(Dataset entries)
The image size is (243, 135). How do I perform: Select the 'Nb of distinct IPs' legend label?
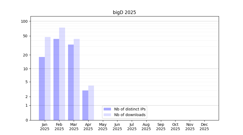pos(130,109)
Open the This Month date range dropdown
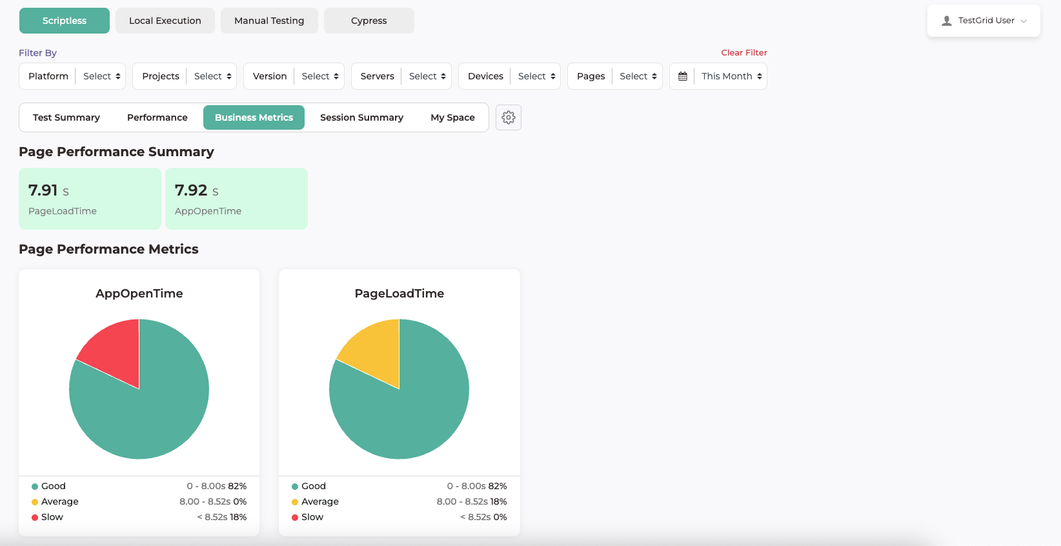 click(731, 76)
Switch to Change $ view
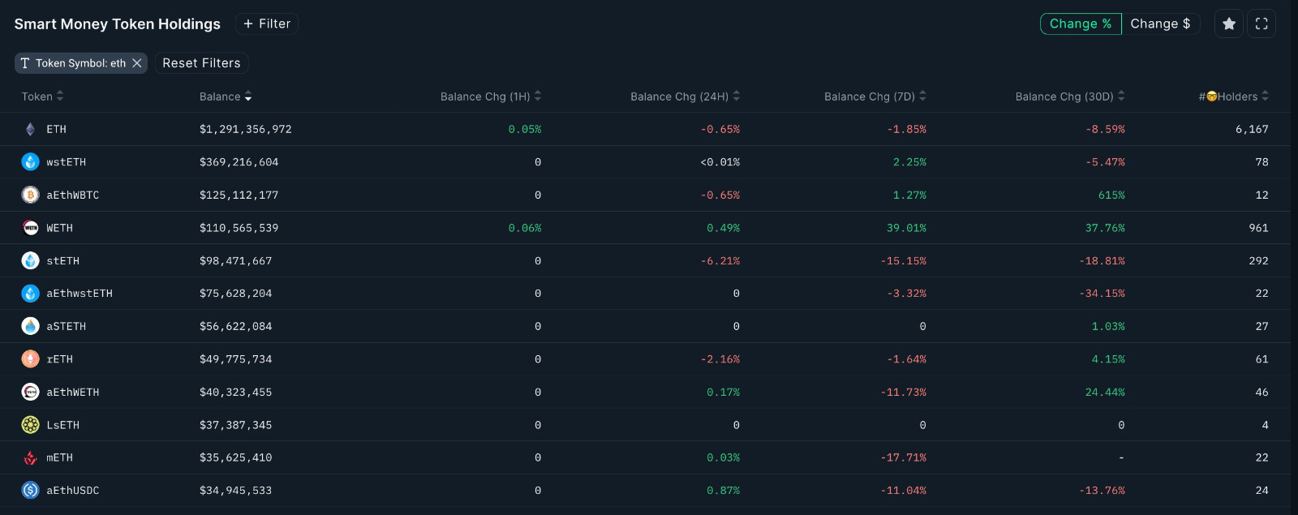This screenshot has height=515, width=1298. coord(1160,24)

— Problem statement —
In the transcription, every picture is to be excluded and the records above given again exactly.

— Answer —
The image size is (243, 135). How do I perform: Select the 'Nb of distinct IPs' legend label?
pos(130,109)
Open the This Month date range dropdown
 click(731, 76)
Switch to Change $ view
This screenshot has height=515, width=1298. coord(1160,24)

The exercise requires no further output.